I was noting the unREASONableness of saying, as in the quoted phrase, that $100 billion is to $3.8 trillion as a deck chair is to the Titanic, since it is in fact 1/38 of that quantity, which is a substantial fraction.
That the analogy should reference 38 deck chairs instead of 1 is a fine correction.
That the new load of 300 chairs, taken on while sinking, is reduced to 262 new chairs instead of 299, misses the issue: taking on any increased load is stupid, and every leader involved in bickering over the size of the increase should be removed from the decision making process and used as ballast reduction.
Try to pay attention. A deck chair would represent $1 million compared to the "titanic" value of $3.8 trillion, by mass as I estimate. That means it would take 100,000 deck chairs to represent the wrongfully scorned $100 billion, as they amount to 1/38 the mass of the Titanic by the same estimation, and $100 billion is 1/38 of $3.8 trillion.
A better analogy would be two alcoholics at an all you can drink party having a learned discussion over the virtues of sobriety. With each alcoholic swearing to stop drinking...next time.
This whole thing is laughable. Neither party is seriously interested in reducing entitlements like SS or medicare. Even if taxes are raised, history has shown that it doesn’t bring in anywhere near the expected revenue as people figure out ways to avoid them. That leaves the “solution” of kicking the can further down the road and further monetizing the debt. And that really does work... until you destroy your currency.
If one wants to use a sinking-ship analogy, a better one might be that of a boat which starts to take on water and has a crew which, recognizing that a small hole in the bottom of a fast-moving boat will let out water, decides to drill some holes. As the water level in the boat starts to increase, the crew decides the problem is that it isn't drilling holes fast enough, and thus redoubles its efforts.
Drilling holes to let out water could be reasonable in some limited scenarios (provided that one could close the holes when they were no longer useful). Unfortunately, if the notion that "holes are useful" becomes accepted dogma without the qualifiers "in certain limited scenarios, but they're generally harmful" it becomes very easy to fall into the trap of thinking that when drilling holes fails to stop the ship's intake of water, such failure is a result of not drilling enough holes, rather than recognizing that the newly-drilled holes could in fact be a bigger problem than the original leak.
I wish Republicans would grow a spine and recognize this principle.

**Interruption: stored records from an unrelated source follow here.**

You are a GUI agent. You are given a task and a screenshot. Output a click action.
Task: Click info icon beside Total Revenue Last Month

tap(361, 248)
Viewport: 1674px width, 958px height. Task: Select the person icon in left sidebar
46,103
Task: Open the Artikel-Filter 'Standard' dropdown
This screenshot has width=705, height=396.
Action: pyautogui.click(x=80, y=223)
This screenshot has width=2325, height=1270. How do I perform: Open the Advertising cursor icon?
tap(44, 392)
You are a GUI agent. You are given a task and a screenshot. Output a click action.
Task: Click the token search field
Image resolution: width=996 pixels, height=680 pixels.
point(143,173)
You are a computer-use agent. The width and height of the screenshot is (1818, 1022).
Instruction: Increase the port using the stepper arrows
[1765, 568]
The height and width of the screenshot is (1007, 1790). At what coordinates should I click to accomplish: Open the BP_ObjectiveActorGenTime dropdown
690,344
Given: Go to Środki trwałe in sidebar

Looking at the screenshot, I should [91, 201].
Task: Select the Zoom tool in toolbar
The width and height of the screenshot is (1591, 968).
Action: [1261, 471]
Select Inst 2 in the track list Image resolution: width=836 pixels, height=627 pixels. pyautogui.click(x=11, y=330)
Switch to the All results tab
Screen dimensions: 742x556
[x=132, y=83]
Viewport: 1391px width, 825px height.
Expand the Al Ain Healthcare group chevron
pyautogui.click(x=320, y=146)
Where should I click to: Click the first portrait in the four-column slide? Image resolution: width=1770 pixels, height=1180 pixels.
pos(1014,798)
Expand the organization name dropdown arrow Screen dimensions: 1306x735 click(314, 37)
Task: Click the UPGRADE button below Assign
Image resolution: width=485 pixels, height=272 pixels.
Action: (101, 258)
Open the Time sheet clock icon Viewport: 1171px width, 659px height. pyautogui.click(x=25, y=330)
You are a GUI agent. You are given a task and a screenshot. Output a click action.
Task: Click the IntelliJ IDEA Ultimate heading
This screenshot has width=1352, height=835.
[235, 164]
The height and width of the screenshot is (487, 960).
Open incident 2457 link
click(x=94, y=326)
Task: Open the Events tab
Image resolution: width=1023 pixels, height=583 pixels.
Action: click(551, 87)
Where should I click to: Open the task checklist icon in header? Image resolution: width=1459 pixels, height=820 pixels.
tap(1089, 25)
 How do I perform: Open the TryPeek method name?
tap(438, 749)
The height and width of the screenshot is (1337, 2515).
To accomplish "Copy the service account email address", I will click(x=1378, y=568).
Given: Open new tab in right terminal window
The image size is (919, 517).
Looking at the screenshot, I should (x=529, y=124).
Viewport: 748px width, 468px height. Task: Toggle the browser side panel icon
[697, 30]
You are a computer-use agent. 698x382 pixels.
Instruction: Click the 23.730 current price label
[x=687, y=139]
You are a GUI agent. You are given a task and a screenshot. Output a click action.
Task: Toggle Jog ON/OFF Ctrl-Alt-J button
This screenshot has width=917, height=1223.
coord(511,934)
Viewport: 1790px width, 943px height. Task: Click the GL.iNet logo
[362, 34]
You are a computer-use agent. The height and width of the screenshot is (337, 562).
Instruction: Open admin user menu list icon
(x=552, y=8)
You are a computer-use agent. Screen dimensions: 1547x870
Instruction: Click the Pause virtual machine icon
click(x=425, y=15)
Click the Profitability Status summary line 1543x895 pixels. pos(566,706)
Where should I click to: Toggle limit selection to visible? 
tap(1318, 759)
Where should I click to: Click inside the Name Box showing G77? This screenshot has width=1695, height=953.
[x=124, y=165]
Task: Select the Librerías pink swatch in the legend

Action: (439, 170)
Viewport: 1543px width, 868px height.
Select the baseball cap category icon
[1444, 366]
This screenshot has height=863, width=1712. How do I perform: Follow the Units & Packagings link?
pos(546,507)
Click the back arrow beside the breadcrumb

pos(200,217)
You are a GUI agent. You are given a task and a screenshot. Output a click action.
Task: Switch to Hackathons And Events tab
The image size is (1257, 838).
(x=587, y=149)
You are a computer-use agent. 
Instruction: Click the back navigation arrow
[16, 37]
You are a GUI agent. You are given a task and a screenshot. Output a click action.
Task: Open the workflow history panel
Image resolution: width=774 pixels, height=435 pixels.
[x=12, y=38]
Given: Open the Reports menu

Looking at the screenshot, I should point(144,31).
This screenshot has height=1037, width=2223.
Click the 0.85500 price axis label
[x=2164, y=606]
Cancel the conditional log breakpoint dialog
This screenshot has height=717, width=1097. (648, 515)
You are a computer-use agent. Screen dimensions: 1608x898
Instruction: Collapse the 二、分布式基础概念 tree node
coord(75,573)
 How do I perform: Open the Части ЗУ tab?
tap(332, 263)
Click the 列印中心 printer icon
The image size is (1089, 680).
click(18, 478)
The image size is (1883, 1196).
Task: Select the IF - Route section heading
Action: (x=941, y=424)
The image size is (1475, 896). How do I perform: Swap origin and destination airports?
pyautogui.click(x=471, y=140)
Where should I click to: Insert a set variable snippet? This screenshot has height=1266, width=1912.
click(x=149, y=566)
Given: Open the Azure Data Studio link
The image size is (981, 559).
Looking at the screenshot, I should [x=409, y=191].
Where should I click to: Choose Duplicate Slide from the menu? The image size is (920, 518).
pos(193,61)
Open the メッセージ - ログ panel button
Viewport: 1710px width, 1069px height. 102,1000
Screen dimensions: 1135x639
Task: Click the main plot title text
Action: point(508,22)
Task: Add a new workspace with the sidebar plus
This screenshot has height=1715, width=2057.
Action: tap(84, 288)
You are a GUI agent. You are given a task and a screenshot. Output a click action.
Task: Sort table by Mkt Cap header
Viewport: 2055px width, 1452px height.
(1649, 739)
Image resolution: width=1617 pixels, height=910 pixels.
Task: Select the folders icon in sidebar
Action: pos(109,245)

If some people are calling for a thousand holes, trying to compromise with them to only drill a hundred is not useful. What's necessary is to stand firm to the fact that the reason for not drilling 1,000 holes isn't that the resources for drilling those holes could be better spent elsewhere, but rather that drilling holes is counter-productive. A compromise on the number of holes to be drilled will make such argument impossible.
In some contexts, 2.5% is significant. In other cases, it isn't. If one had a means of absorbing 97.5% of the kinetic energy of an object which was heading toward a wall, having a means of safely absorbing another 2.5 percentage points could make a huge difference compared with not having it. Even if one could only absorb 96% of the original energy, a means of absorbing an extra 2.5 percentage points could cut the impact energy by more than half. On the other hand, if one is faced with hitting a wall at 100mph, something that absorbed 2.5% of the kinetic energy (reducing the speed to 98.7mph) prior to impact would be unlikely to make much difference.
It's roughly $318,471 for every person in the country.
That number does nothing but increase.
Two or three trillion doesn't matter now. The jig is up.